GUEST POST By Toni Schutta
CAUTION: YOUR LOVING WORDS OF PRAISE MIGHT ACTUALLY BE HARMING YOUR CHILD
Hi; I’m Toni Schutta. Today, let me explain why this is true — and give you 7 practical tips for giving praise that truly has the impact you want it to.
Carol Dweck is a Stanford researcher whose writing is featured in my book 20 Great Ways to Raise Great Kids. She’s spent the last 40 years studying factors that help kids succeed and fail. Dweck strongly advises against using the word “smart,” “high potential,” or “gifted and talented” with children.
Surprised?
Dweck says that praising kids for their natural-born intelligence backfires. What parents need to do instead is to praise kids for their EFFORT and HARD WORK.
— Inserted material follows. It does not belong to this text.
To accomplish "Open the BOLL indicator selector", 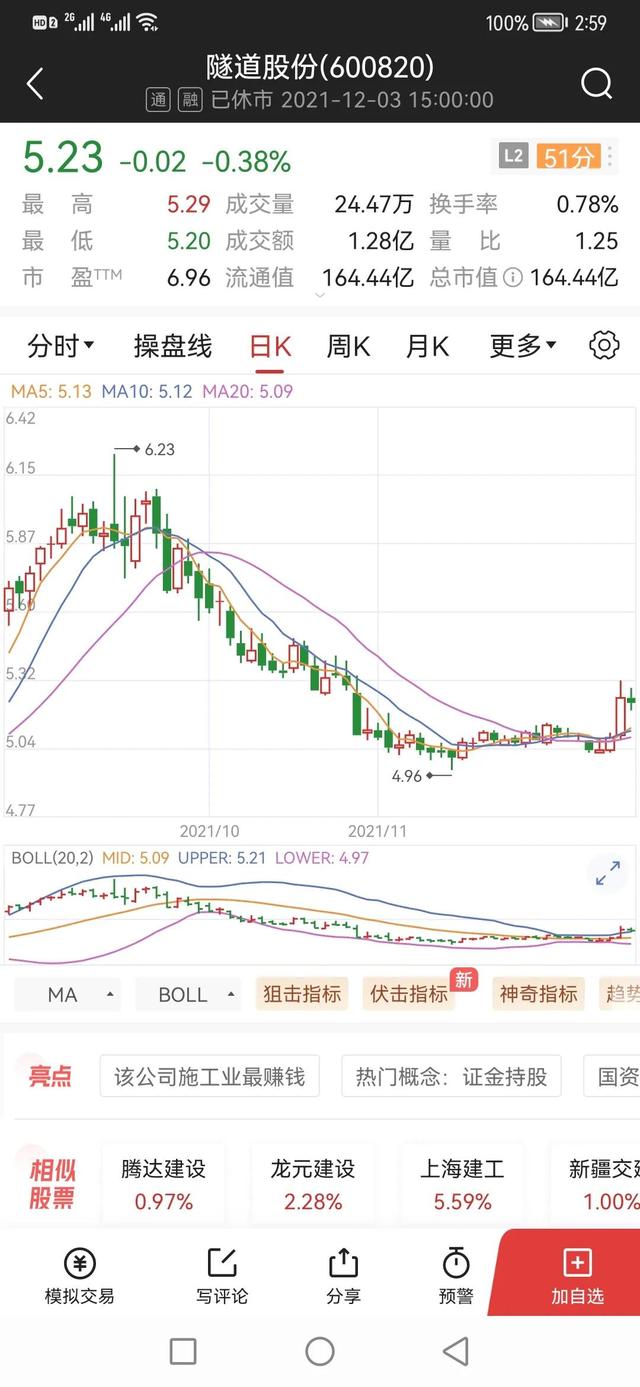I will pyautogui.click(x=191, y=995).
Why praising kids for EFFORT and HARD WORK is the best strategy
“The self-esteem movement taught us that we could hand our children self-esteem by praising their intelligence and talent. And that we simply had to do praise them at every opportunity, which would make our kids feel great about themselves and help them achieve. It turns out this was dead wrong,” Dweck says.
Dweck conducted a study where students were given an intelligence test using puzzles. The students were divided into two groups. One group of students was told at the end of the test, “You must be smart at this.” In other words, they were praised for their intelligence and natural ability.
The second group of students was told, “You must have worked very hard” when they completed their test. In other words, they were praised for their effort.
Interesting things happened next. When kids were asked whether they wanted to take an easy or a hard test next, many in the “smart” group chose the easier test. The “smart” kids were afraid that the hard test might show that they weren’t really that smart.
Most of the kids in the group praised for their hard work, however, said: “I’ll take the harder test.”
Researchers then had the entire group of take a test two whole years above their ability level. Many did poorly. The interesting outcome though, came afterward when both groups were given the original puzzle-based intelligence test again. The surprising result? 30% of the “smart” kids did worse on it. Why? Because their confidence had been shaken. Some even lied about how poorly they had done.
Dweck said this: “Our research found that praising kids for intelligence really harmed the kids. After the ‘smart’ kids took the test, they didn’t care about learning anymore. They just cared about being smart. They wouldn’t take on a challenging task. They were afraid of making mistakes, even if they’d learn something. Then when we gave them some hard things to do, they crumbled. They thought they weren’t smart anymore, because the success meant they were smart, the struggle meant they weren’t smart. They didn’t like struggling. They lost their confidence, their performance plummeted, and then they lied about it. Because when children are in a fixed mindset where intelligence is all important, mistakes are humiliating and they covered them up.”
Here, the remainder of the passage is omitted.